Süddeutsche Zeitung

Neue Heimat:Was die Menschen seit 1945 erreicht haben

Unser Autor aus Nigeria hat die KZ-Gedenkstätte in Dachau besucht. Und macht sich Gedanken über Gedenken und Aufarbeitung - die fällt in seiner Heimat noch schwer.

Kolumne von Olaleye Akintola

Es sieht ein bisschen aus wie ein stillgelegtes Fabrikgelände. In der kommerziellen Nabe Dachaus, nordwestlich von München. Mit diesem abscheulichen Satz am Eisentor. Dass Arbeit frei mache. Im Konzentrationslager ging es nie wirklich um Produktion, es war ein Ort der Vernichtung, ein Schandfleck der Geschichte. Doch ich bin nicht hierhergekommen, um schmerzvolle Emotionen zu erzeugen. Eher um zu würdigen, was die Menschen hier seit der Befreiung des Dachauer Lagers erreicht haben.

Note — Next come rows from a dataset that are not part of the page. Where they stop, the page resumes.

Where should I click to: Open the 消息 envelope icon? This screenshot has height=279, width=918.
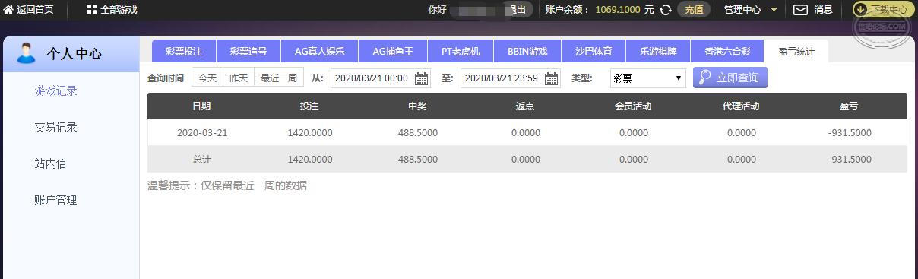pyautogui.click(x=800, y=10)
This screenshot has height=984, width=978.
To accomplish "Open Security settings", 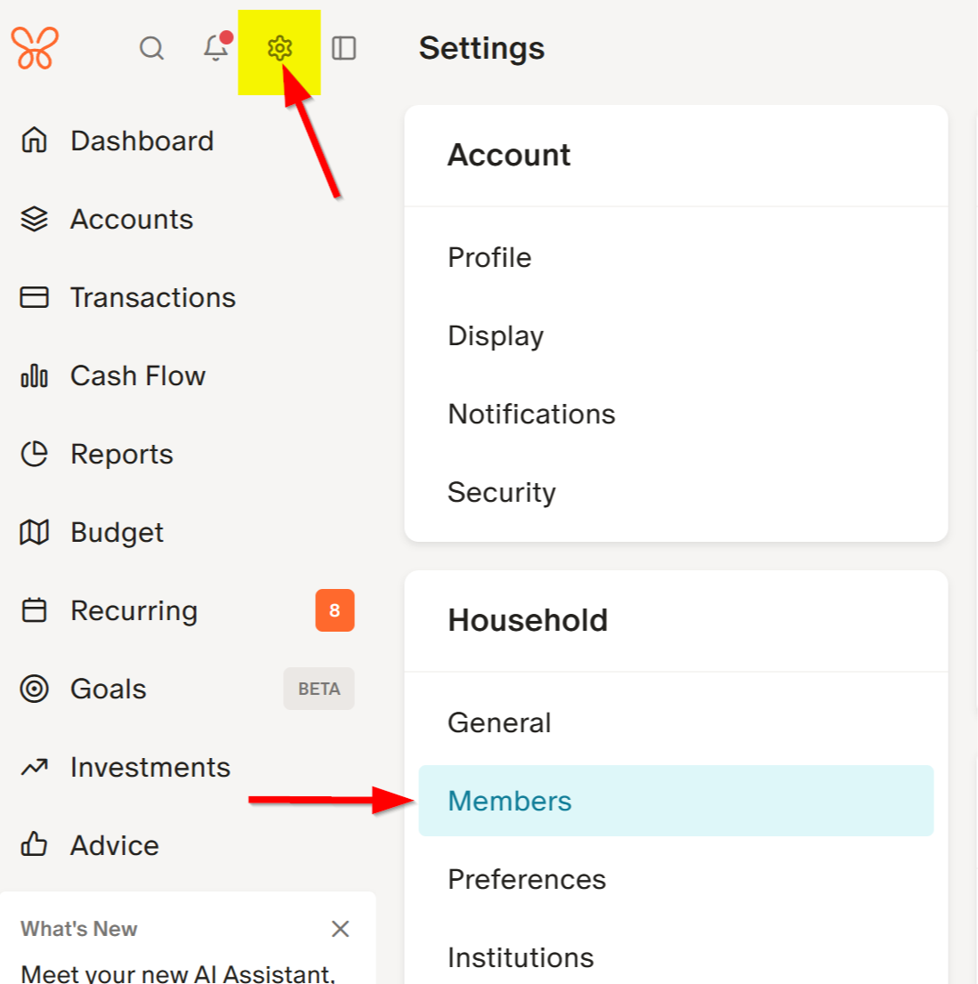I will click(502, 492).
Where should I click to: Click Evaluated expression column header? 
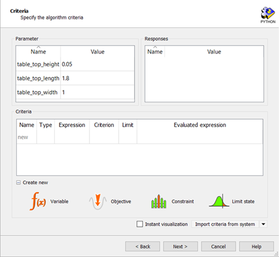pyautogui.click(x=200, y=125)
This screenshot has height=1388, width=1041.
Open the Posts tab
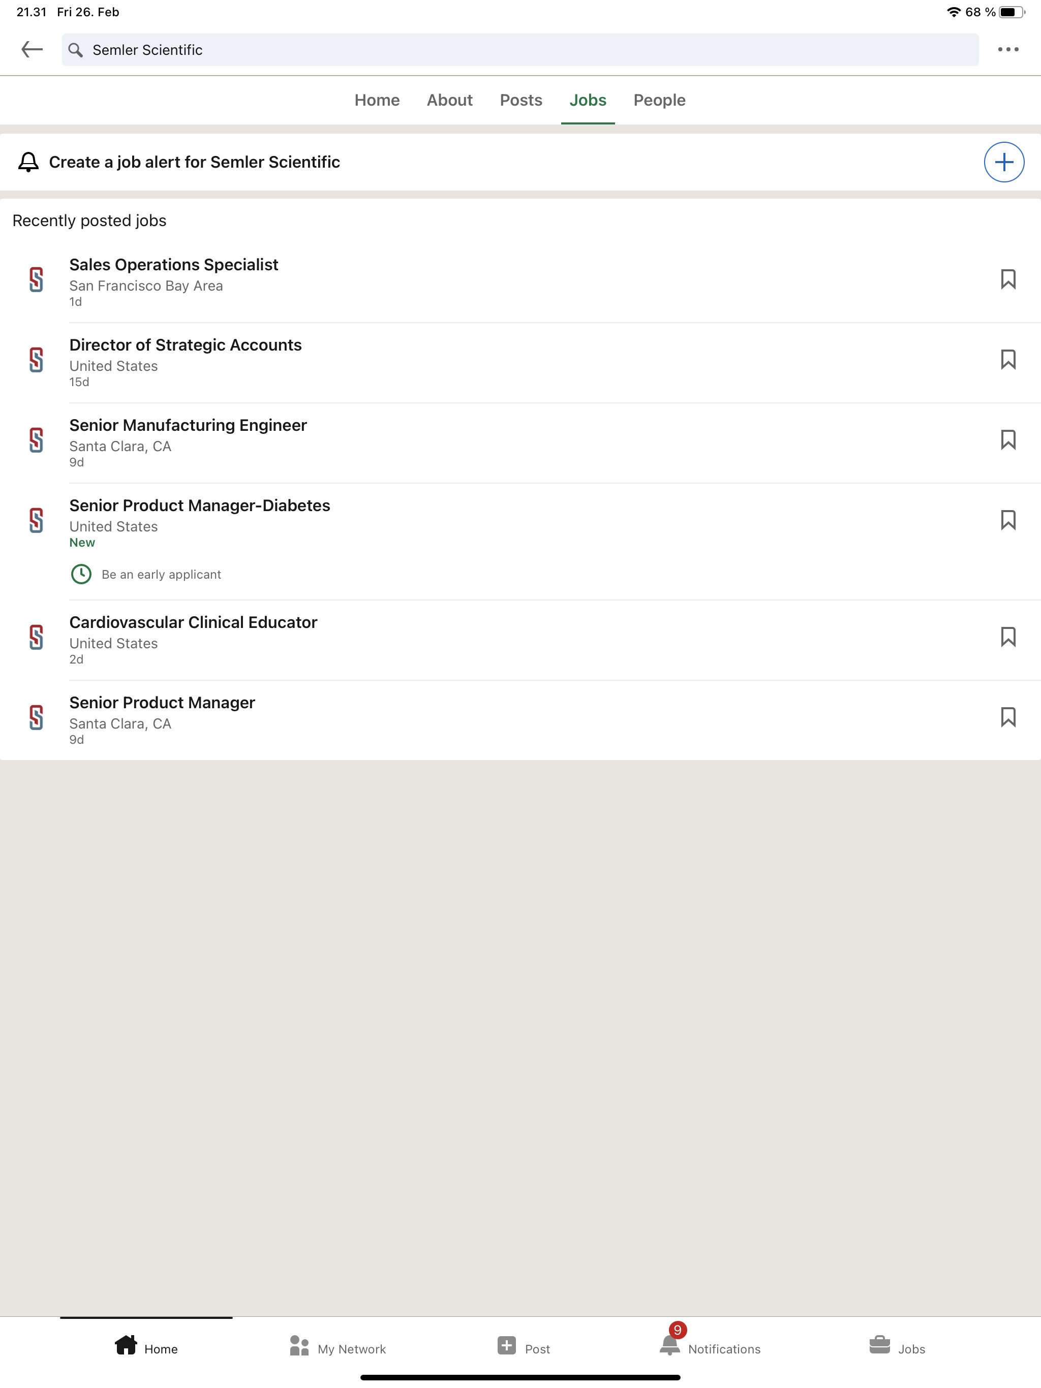coord(521,100)

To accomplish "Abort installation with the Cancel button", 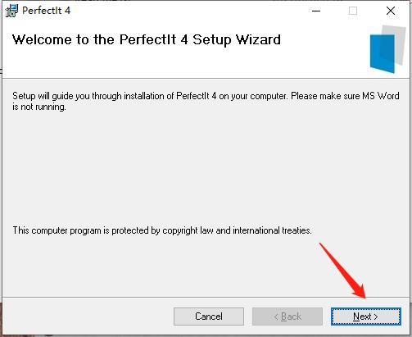I will coord(209,317).
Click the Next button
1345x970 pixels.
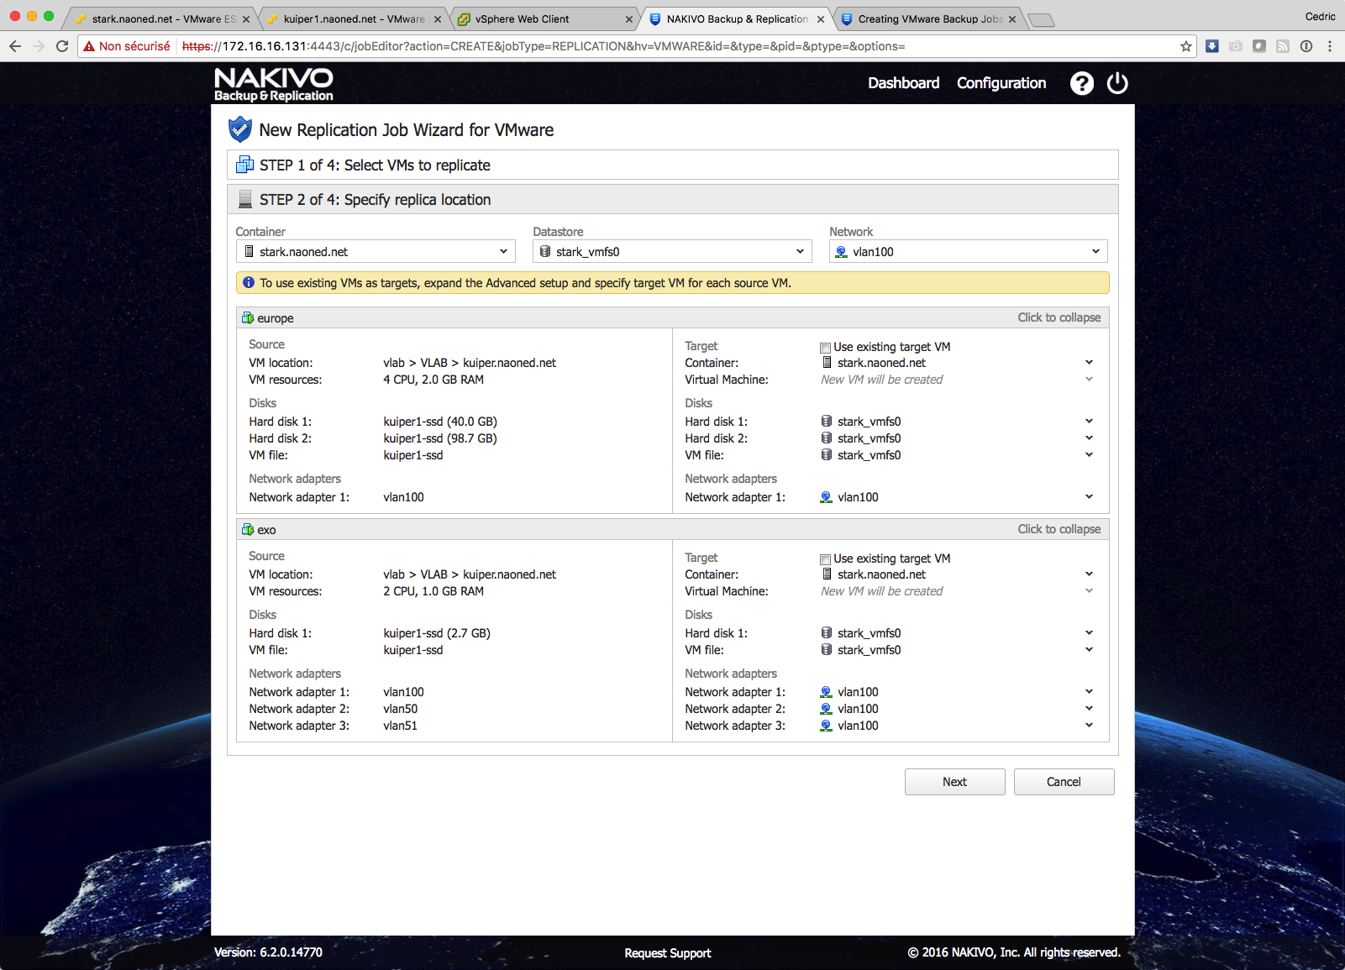click(954, 782)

Die Baracken sind nachgebaut, trotzdem sieht man vielen Menschen hier die ehrliche Betroffenheit an. Ein Mann ist mit seinem kleinen Sohn hier, sie stehen vor einem Schwarz-Weiß-Foto, auf dem ausgemergelte Häftlinge des KZs zu sehen sind. "Der ist ja so alt wie ich", sagt der Junge. Wahrscheinlich wird er dieses Erlebnis so schnell nicht vergessen. Darum geht es hier. Weil es den meisten Menschen in der Region um München so gut geht, dass leicht in Vergessenheit geraten mag, was sich im Dachauer KZ bis zum Jahr 1945 zugetragen hat.

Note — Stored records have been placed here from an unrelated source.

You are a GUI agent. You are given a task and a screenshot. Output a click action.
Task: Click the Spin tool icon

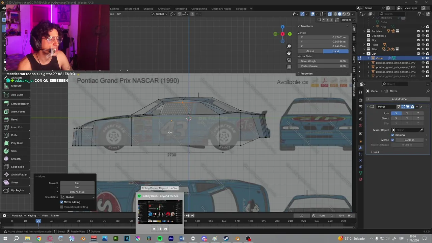coord(6,151)
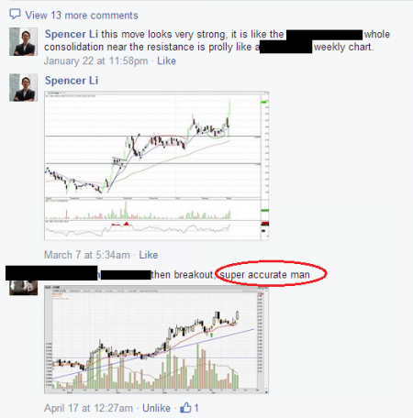Click Spencer Li's avatar on first comment
Image resolution: width=413 pixels, height=418 pixels.
[x=23, y=41]
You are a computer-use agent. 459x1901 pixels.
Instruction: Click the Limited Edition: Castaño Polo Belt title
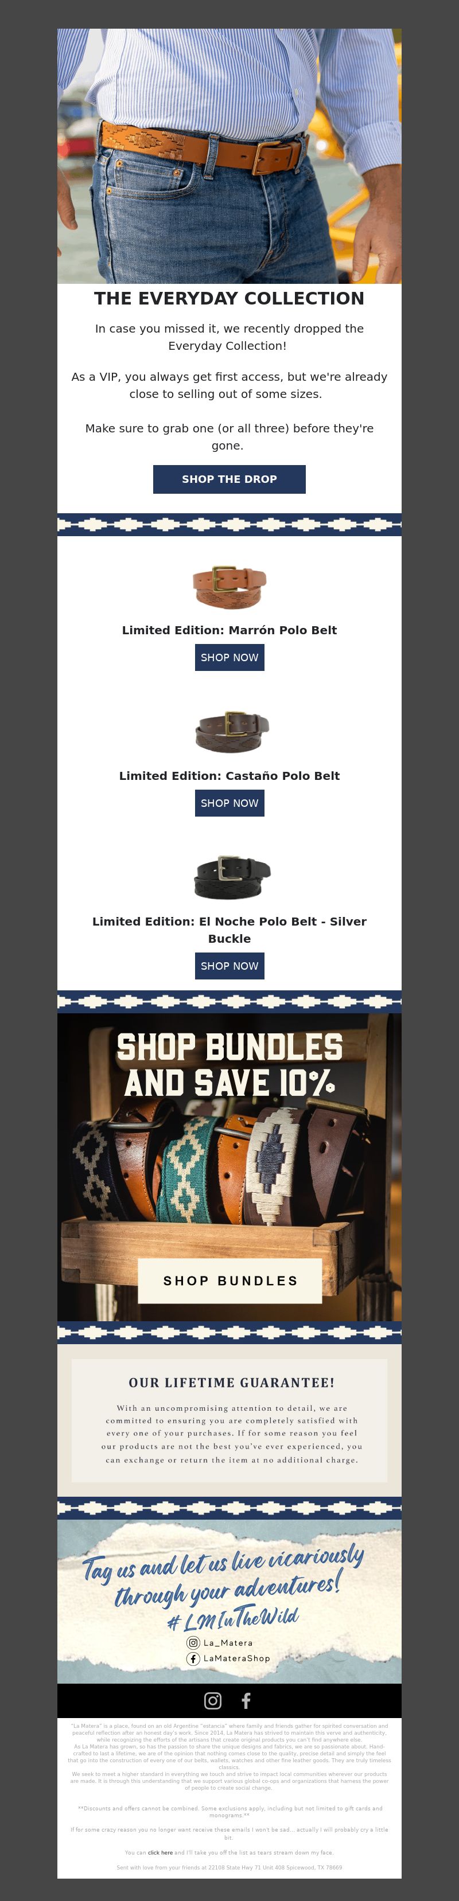tap(230, 775)
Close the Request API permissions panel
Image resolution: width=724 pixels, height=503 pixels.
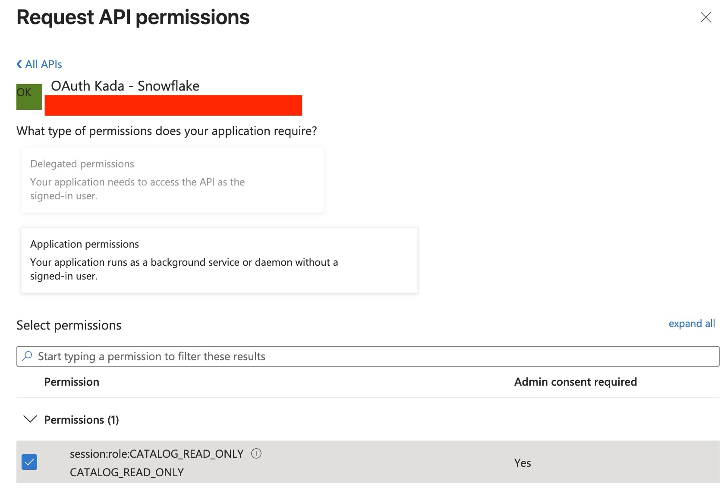(705, 17)
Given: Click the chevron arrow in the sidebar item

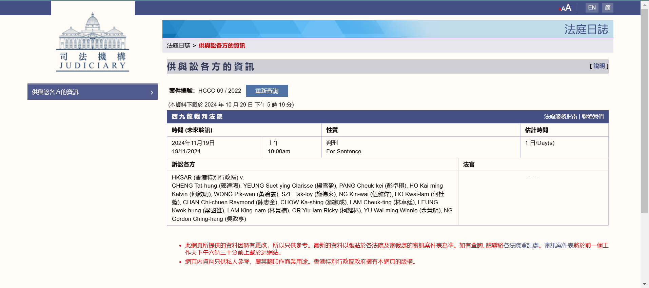Looking at the screenshot, I should (152, 92).
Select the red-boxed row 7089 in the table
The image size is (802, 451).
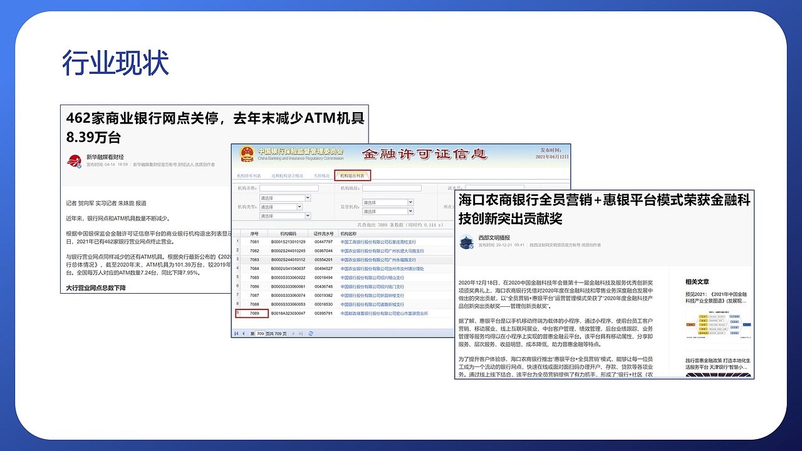pos(252,313)
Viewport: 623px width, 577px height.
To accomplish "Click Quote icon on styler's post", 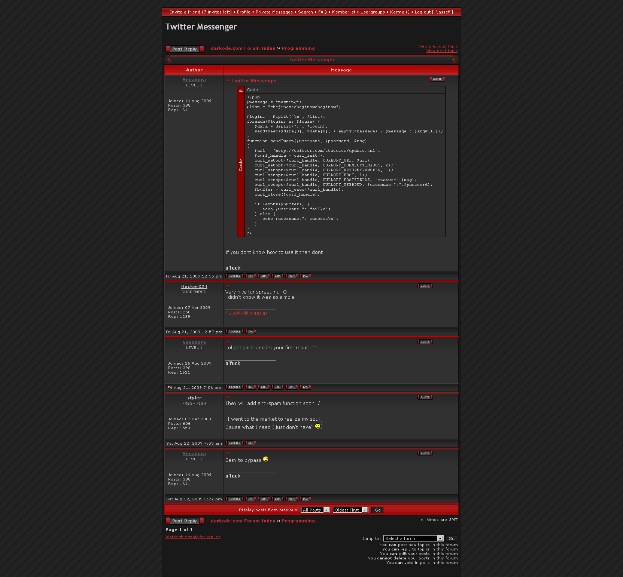I will [425, 398].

Der Monat Oktober hat historische Bedeutung - in Deutschland wie in Nigeria. Mein Geburtsland ist gerade 58 Jahre alt geworden, am 1. Oktober 1960 gewann es seine Unabhängigkeit zurück. Zumindest offiziell. Doch die Zeit der Sklaverei und die Auswirkungen des Kolonialismus lassen Nigeria noch immer dastehen wie einen Entmündigten: ein unstabiles Stromnetz, viele Haushalte ohne fließendes Wasser, eine enorm hohe Arbeitslosenquote. Nigeria ist auf dem Papier unabhängig, jedoch nach wie vor ein von westlicher Hegemonie geprägtes Land. Und die Aufarbeitung von all dem? Es ist schwer, Dinge aufzuarbeiten, wenn man noch mittendrin steckt.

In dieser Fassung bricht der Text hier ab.